January 12 – February 23, 2008
SFU Gallery

Romance is always changing; it has always been the same. The cinema has long-ago arrogated to itself the task of representing romance's pleasures and foibles, while the global revival of staged, performance-based photography that began with Cindy Sherman and Jeff Wall's work in the late 1970s has rarely taken romance as its subject.

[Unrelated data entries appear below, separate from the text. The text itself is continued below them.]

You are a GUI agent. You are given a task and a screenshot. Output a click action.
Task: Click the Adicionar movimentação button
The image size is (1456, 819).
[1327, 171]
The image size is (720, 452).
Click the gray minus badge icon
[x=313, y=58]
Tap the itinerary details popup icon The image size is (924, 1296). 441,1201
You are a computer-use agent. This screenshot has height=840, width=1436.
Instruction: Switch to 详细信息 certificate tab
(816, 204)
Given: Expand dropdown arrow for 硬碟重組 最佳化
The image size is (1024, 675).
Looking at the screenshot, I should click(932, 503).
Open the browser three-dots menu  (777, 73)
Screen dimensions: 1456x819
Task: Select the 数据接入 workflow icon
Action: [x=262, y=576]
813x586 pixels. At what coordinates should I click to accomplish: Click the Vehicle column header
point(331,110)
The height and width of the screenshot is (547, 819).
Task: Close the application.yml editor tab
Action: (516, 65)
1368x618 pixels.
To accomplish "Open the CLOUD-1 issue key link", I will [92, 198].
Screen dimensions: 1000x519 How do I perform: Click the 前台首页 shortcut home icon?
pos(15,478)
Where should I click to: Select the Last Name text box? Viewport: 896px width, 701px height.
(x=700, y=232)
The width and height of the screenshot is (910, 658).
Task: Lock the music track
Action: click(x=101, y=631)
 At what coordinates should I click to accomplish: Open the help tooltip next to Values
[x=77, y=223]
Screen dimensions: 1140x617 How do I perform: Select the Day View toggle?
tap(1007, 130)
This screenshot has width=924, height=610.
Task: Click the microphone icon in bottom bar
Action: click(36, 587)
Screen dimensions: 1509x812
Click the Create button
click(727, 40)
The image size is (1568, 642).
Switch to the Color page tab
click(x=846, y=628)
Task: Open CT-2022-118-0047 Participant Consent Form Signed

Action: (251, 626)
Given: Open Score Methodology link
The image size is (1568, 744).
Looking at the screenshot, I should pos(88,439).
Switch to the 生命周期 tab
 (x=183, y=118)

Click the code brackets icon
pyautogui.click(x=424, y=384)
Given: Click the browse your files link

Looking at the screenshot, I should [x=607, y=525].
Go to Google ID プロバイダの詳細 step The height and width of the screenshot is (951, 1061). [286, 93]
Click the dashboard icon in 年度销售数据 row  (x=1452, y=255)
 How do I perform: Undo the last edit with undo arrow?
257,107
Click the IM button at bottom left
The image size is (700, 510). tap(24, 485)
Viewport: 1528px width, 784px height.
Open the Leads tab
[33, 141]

Susan Bozic's The Dating Portfolio documents her character's dates with a male mannequin and reflects on consumer society's pursuit of the good life and advertising's “Hollywood ending” approach to spending one's way to happiness. Bozic expands the boundaries of performative photography and indirectly references the Internet dating phenomenon by staging dates with someone a little bit “different.” Her project merges the optimism of movie-star promotional photographs with questions about both the tradition of courtship and its current state.

The exhibition is accompanied by a 64-page catalogue with texts by Gordon Hatt and Bill Jeffries. The catalogue, co-published with the Southern Alberta Art Gallery and Rodman Hall Arts Centre, includes new images from Bozic's follow-up series, The Dating Portfolio: Meeting The Parents. The artist will be in attendance.

Susan Bozic completed her BFA at Concordia University in 1998 and currently lives and works in Vancouver.

Curated by Bill Jeffries.

Events

Opening Reception and Book Launch
Saturday, January 12, 2008, 3–5pm

Artist Talk: Susan Bozic
Wednesday, January 16, 2008, 7pm
Room 1600, SFU Harbour Centre, 515 West Hastings Street

Lunchtime Tours of the Exhibition
Wednesday, January 16, 12:05pm
Thursday, January 17, 12:35pm
Wednesday. January 23, 12:35pm

Panel Discussion: Dating Photographs and Dating Mannequins
Tuesday, February 5, 2008, 7pm
Room 1600, SFU Harbour Centre, 515 West Hastings Street
Speakers: Grant Arnold, Curator, Vancouver Art Gallery; Jessie Caryl, Vancouver-based writer and curator; Bill Jeffries, Director/Curator, SFU Gallery.

A panel discussion on the possibilities (or impossibilities) of love and socializing in a universe dominated by the Internet, and on the relationship of present-day romance to contemporary art.